To Move or Not to Move?
To move or not to move (when playing), that is the question. Should one be physically demonstrative when playing or not? Is the question one of philosophy or is it perhaps one of physiology?
Some of my DePauw students, my son and his girlfriend, and I went to the Indianapolis Symphony on Friday night. An all-American first half was followed after intermission by the Dvorak Concerto with Harrell as soloist.
Harrell is one of the most amazing cellists of all time, of course. His technical control and huge sound are almost without peer. He has an enormous range of sound colors, including the ability to create melodic pianos and pianissimos that project powerfully.
I had heard him play the Haydn D Major concerto with the Boston Symphony at Tanglewood in August, just a week after hearing Yo-Yo Ma play the Barber concerto. They are such different players! Yo-Yo moves a lot, of course, and embodies the music in a whole-person manner as no one else. Perhaps Leonard Berstein was the last classical performer to so totally become the music. Yo-Yo's technical command is amazing as well, and he plays on this level without ever (or "hardly ever") looking at the fingerboard. Harrell, on the other hand, moves very little, looks at his left hand quite a bit, and yet is as deeply expressive as Yo-Yo.
Were Yo-Yo to try to move as little as Harrell, or were Harrell to try to move as much as Yo-Yo, I imagine neither would play as well. Some of us are movers, some of us aren't. It is important when making music to surrender yourself to the process of making music and to honor your own personality and way of physically responding to music.
At the same time, I couldn't help wondering if full-time soloists who had a significant early career as an orchestral player tend to move a lot less. When you spend a good chunk of time in an orchestra, as did Harrell, you are trained not to be physically demonstrative. Orchestra culture is not kind to people who move a lot when they play. Janos Starker, who prides himself on the emotion being in the sound and not in his physical presence, also had a distinguished career as an orchestral player. Perhaps the two most physically extroverted cellosts of the 20th century were Jacqueline duPre and Yo-Yo Ma.
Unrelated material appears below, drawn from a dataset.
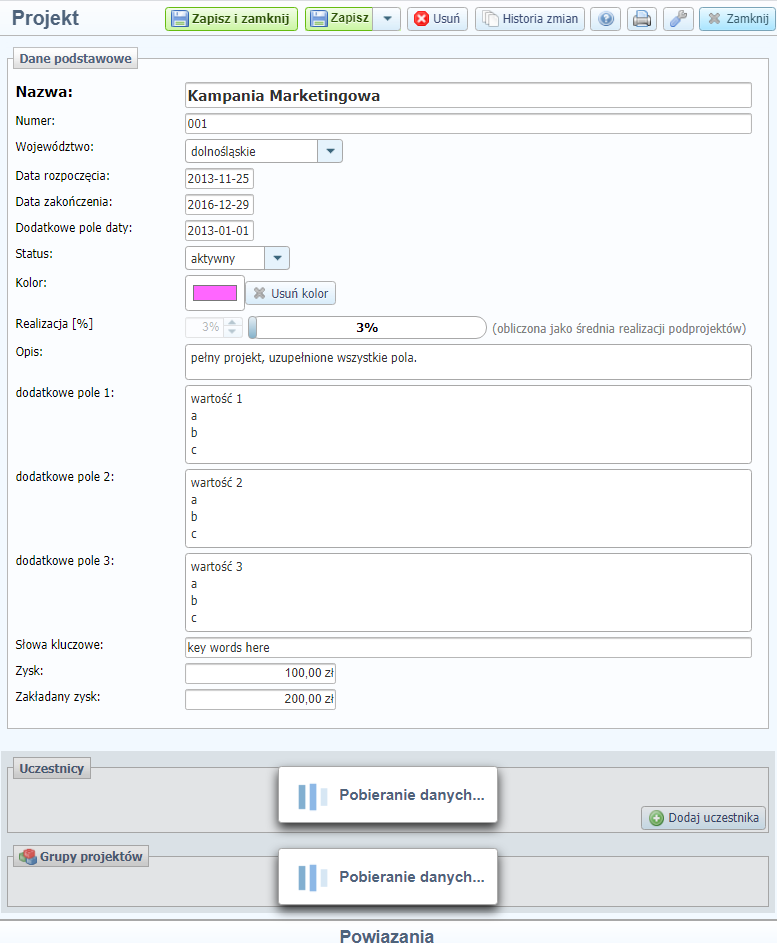Click the Grupy projektów cubes icon
Viewport: 777px width, 943px height.
(x=27, y=857)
Each a solo career from their teenage years, and neither had to fit themselves into an orchestral culture.
Would Harrell and Starker move more if they had never been full-time orchestral players? We'll never know. I don't know if I even care. But it is an interesting coincidence to notice.
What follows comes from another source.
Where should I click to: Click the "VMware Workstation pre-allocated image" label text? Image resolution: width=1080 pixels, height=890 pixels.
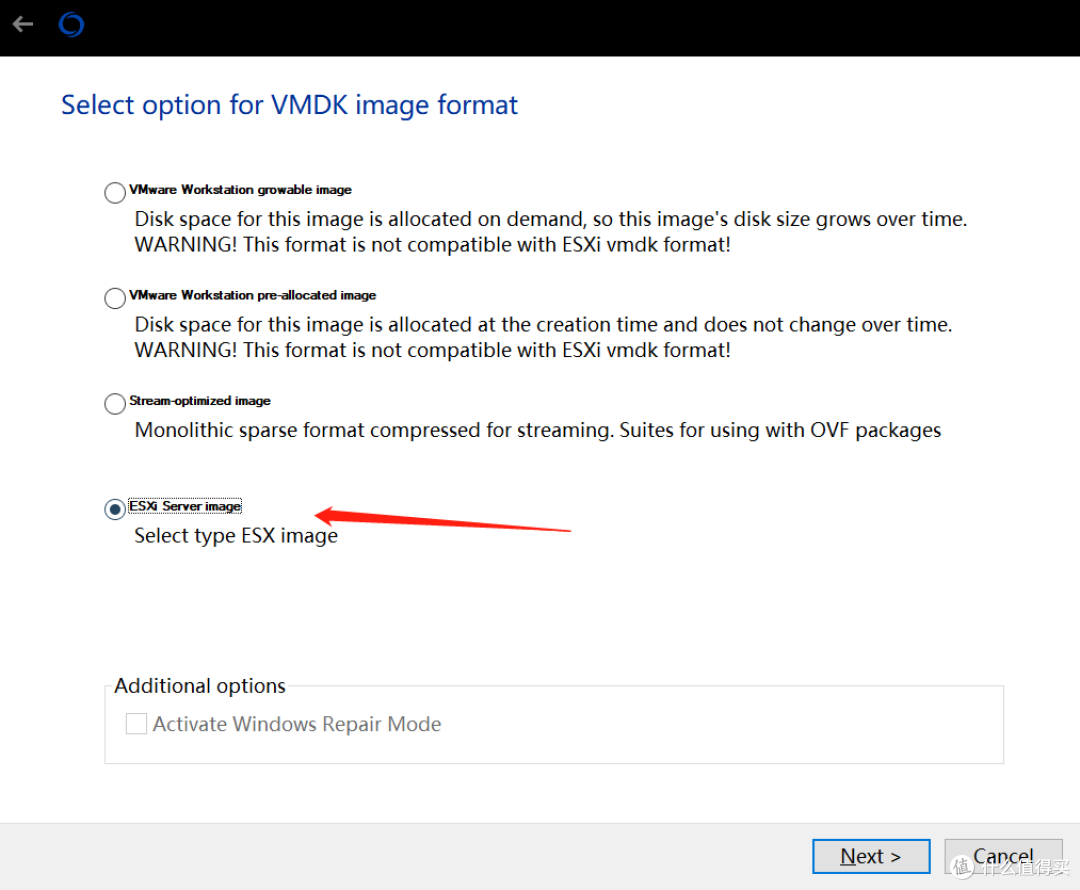[252, 295]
I tend to move a lot when I play, at least on some occasions. I certainly don't do it when I am playing in an orchestra, and I try to minimize it when paying chamber music. It is natural for me, and I often find I play better when I let my body be free. I feel music very strongly in my body. I love moving to music, and if I could live my life over, I might chose to become a dancer. (Oy! If there is a harder path to follow and make a living than classical music, it's dancing.)
Classical musicians can debate and argue forever about whether one should or shouldn't move and physically emote. Philosophies are articulated, camps form and, in the great tradition of classical music, denigrate each other. A friend to me she once played in a master class for Starker, who after seeing her physical involvement in the music made the curt and to her hurtful comment, "I was put on this earth to eradicate cellists like you." And I've been at master classes where other teachers shamed players for not moving.
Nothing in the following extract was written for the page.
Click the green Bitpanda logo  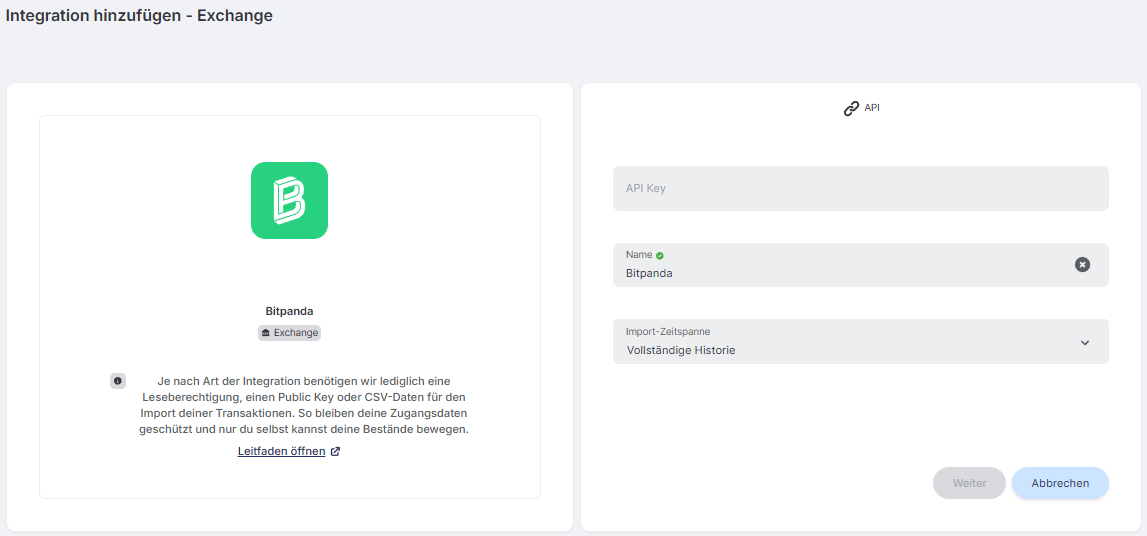pos(289,200)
A high degree of theatricality can be used to try and compensate for a lack of technical skill. I'm not recommending that. Nor is it healthy to exaggerate one's movements simply to draw attention to one's self.
It seems pretty clear, though, that some people, when playing at their best and most authentic and most dedicated and surrendered to the music, move, and need to move to play their best. It is something deeply related to the way the player physiologically responds to music. Others don't, and perhaps can't move a lot even were they to want to.
It's not a matter of right or wrong, it's a matter of who one is.